Is Your Child Ready for Kindergarten? Language Skills Is the Key (And Worksheets to Help)

August 10, 2021 by admin

It is a big milestone when children enter kindergarten, and some parents will even list school readiness as a goal. While many preschool programs promote “kindergarten readiness” programs, which combines academic and socio-emotional skills, experts say that language is the key skill that leads to academic and social success.

A recent study published in Early Childhood Research Quarterly found that language skill, out of math, reading, behavior, social skills, cognitive skills and health is the skill that can predict a child’s academic skills and social skills as they continue their education. This is no surprise as we express ourselves to connect and relate to others through language, and language is the tool that help us acquire many other skills. So how can we tap into their natural way of language learning and make these new words stick?

People often think reading and language are the same, but there are some major differences. Reading is the ability to comprehend words and sounds to pronounce words, as well as meanings and contexts of words. Meanwhile, language is the ability to use these words, as well as the grammar and patterns associated with it to communicate in speech and writing. While kindergarten readiness checklists and this explanation seems like a lot, TheWorksheets.com have many resources for parents and teachers to help your child develop this essential skill, while making it fun!

This article will discuss some key language skills that will help your child thrive in the classroom.

Use Words and Sentences Just Slightly Above Your Child’s Level
There are many suggestions about ways to learn language on the internet, from singing songs to pretend play and baby speak. Although these ideas are great, how you engage and talk to your child is what makes the difference. Observe how your child communicates to you, such as making sounds, using single words or combining a few words together. Afterwards, expand on what they do so you can give examples on the next level of language. For example, if your child communicates through sounds, speak and practice simple words, such as sight words and words in a theme, for example, words we use in spring, as well as short sentences to give examples on what happens next.

Building their understanding through their interests and abilities
When we are interested in a topic, we usually say many things about it and the same happens for children. If something catches their attention, they will communicate to you. Observing what they are interested in and responding to their interests enables them to lead the interaction and motivates them to continue to share and talk to you. If your child is only making a few words, you can describe what is happening at the moment. For example, if they see a picture of a hen from a family of words, you can describe “Oh! The hen looks big and tall with the eggs below her!” As they use more words and phrases, you can expand the descriptions or explanations, such as guiding them in sentence making activities and planning their morning work. For example, “You are going to kindergarten today, what are some things you think you will do there?”

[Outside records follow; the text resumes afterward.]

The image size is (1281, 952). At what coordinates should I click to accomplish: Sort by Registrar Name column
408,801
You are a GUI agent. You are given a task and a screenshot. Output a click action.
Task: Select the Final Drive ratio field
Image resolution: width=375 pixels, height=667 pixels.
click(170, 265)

 Use Thinking and Feeling Words
Words that express thoughts and feelings can be tricky because they cannot be seen or touched, but they are important words because they lead to conversations, and help children understand the language used in their community, such as school and home. These words enable children to talk about their own thoughts and feelings and what others’ may be thinking and be familiar with the language that teachers use in school. Additionally, as described by “theory of mind”, these words develop children’s ability to see that different people have different wants, feelings and ideas. A great way to introduce children to feelings after teaching them feeling words such as happy, mad or sad would be to share your feelings, for example, “I feel sad that you throw your spoon at your brother today. I think he does too.” You can also teach feelings by discussing what characters feel in a story. Ultimately, their conversations will be longer and have more meaning.

Following Directions
Kindergarten is a new place and have a new routine, so following directions is important for your child in a new place outside their homes – to figure out different places in kindergarten, to be a part of the group, and to listen to the teacher. While the struggle is real, fun games and activities will build this crucial skill. For example, having 2-step direction games, such as drawing flowers next to a library, and color the gas station yellow and red is perfect practice. Once your child is ready for more, you can even introduce map games where your child moves through grids with words such as forwards and backwards.

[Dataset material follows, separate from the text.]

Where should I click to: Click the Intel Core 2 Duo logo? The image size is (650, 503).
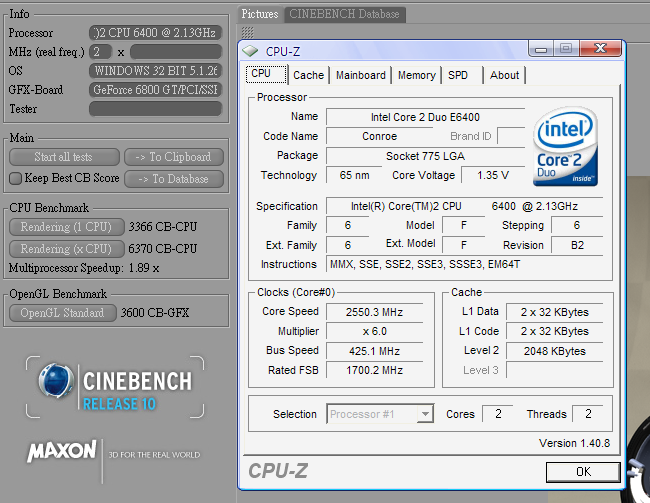click(566, 148)
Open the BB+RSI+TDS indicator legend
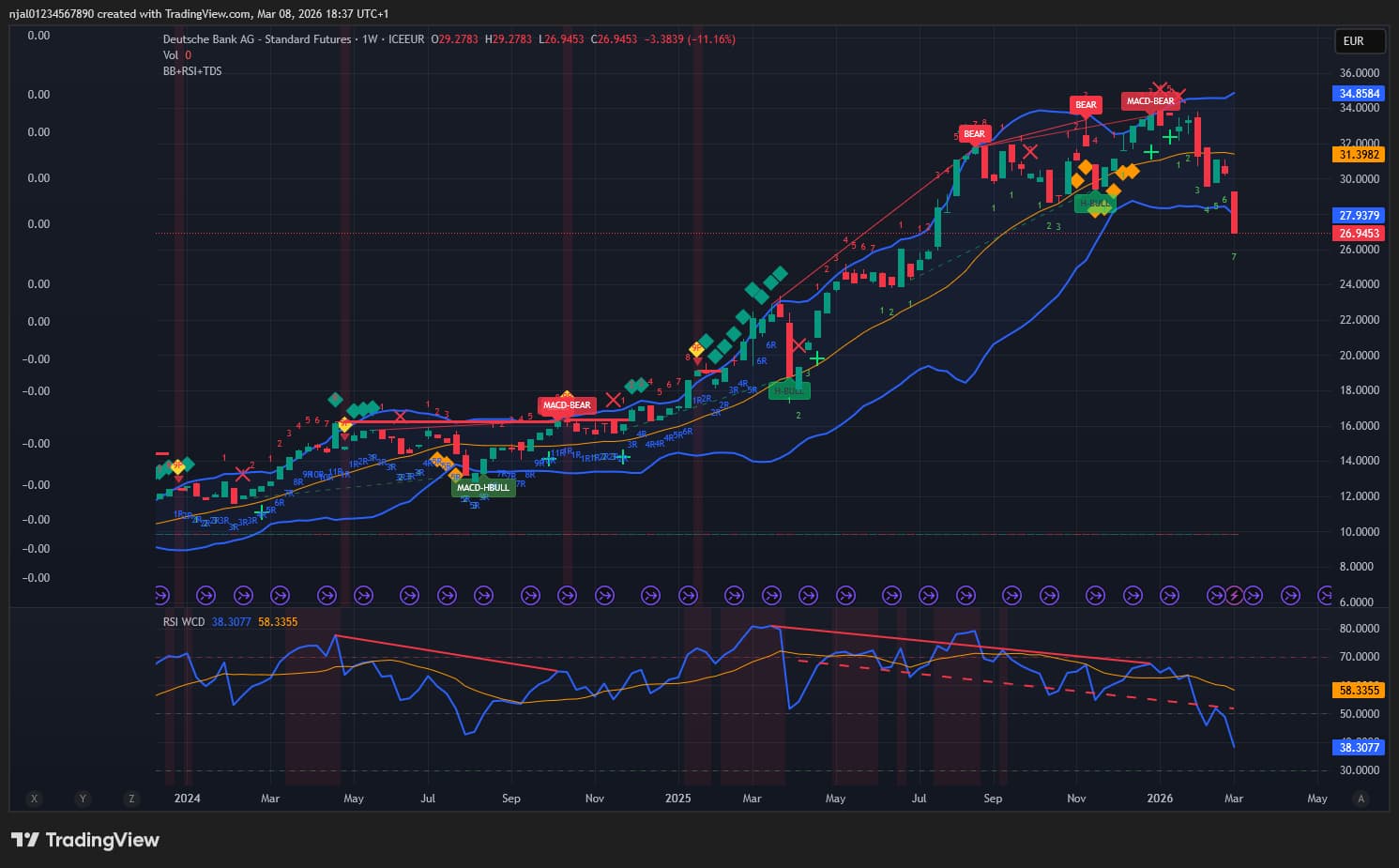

Make Use of Patterns and Themes
Research shows that children as young as three notices patterns from nouns and verbs. Their ability of finding patterns is very much related to how they learn language conventions. You can repeat key words in sentences to help them notice the patterns, which provides learning opportunities to see how the word is used and the type of word. For example, if you are washing
the dishes, you may use the word “bowl” in the following ways – “Do you want a big bowl or little bowl”, “here is your bowl” “oh, your bowl is dirty, let’s get you a now one.”. Instead of using them intentionally, you want to use the word naturally to help your child understand the patterns and rules of the language. Themed worksheets or worksheets on patterns can further assist children with their ability to identify patterns, and acquire language associated with different themes in everyday life.
However, asking children to repeat may make them feel tested and pressure, which discourages them to speak, especially if they struggle with language.